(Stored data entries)
-------

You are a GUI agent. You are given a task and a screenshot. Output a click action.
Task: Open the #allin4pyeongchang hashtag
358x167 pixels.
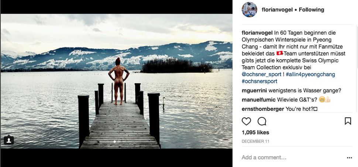click(x=310, y=74)
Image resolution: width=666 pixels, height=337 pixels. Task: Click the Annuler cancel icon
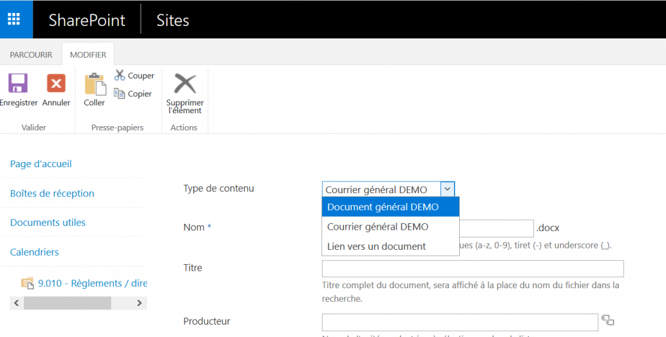(56, 84)
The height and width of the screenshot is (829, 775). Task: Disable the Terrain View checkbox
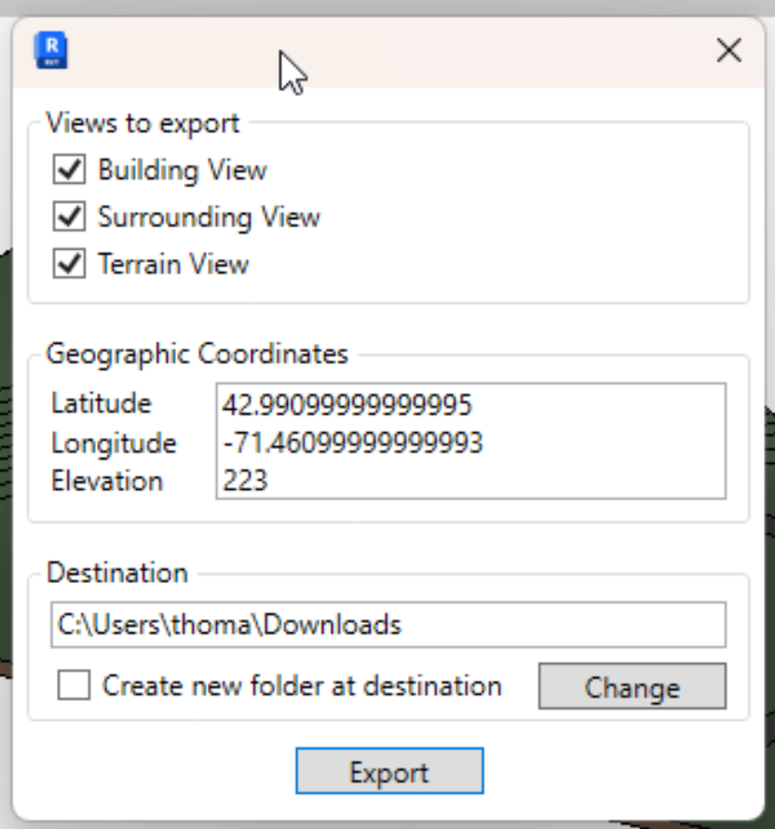pos(69,264)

-------

### TASK ITEM
Which lines run from the one containing "358x167 pixels." to the end of the data above? Set down those lines exactly, and only those, without any pictures.

### EXERCISE ANSWER
358x167 pixels.
click(x=310, y=74)
Image resolution: width=666 pixels, height=337 pixels. Task: Click the Annuler cancel icon
(56, 84)
The height and width of the screenshot is (829, 775). Task: Disable the Terrain View checkbox
pos(69,264)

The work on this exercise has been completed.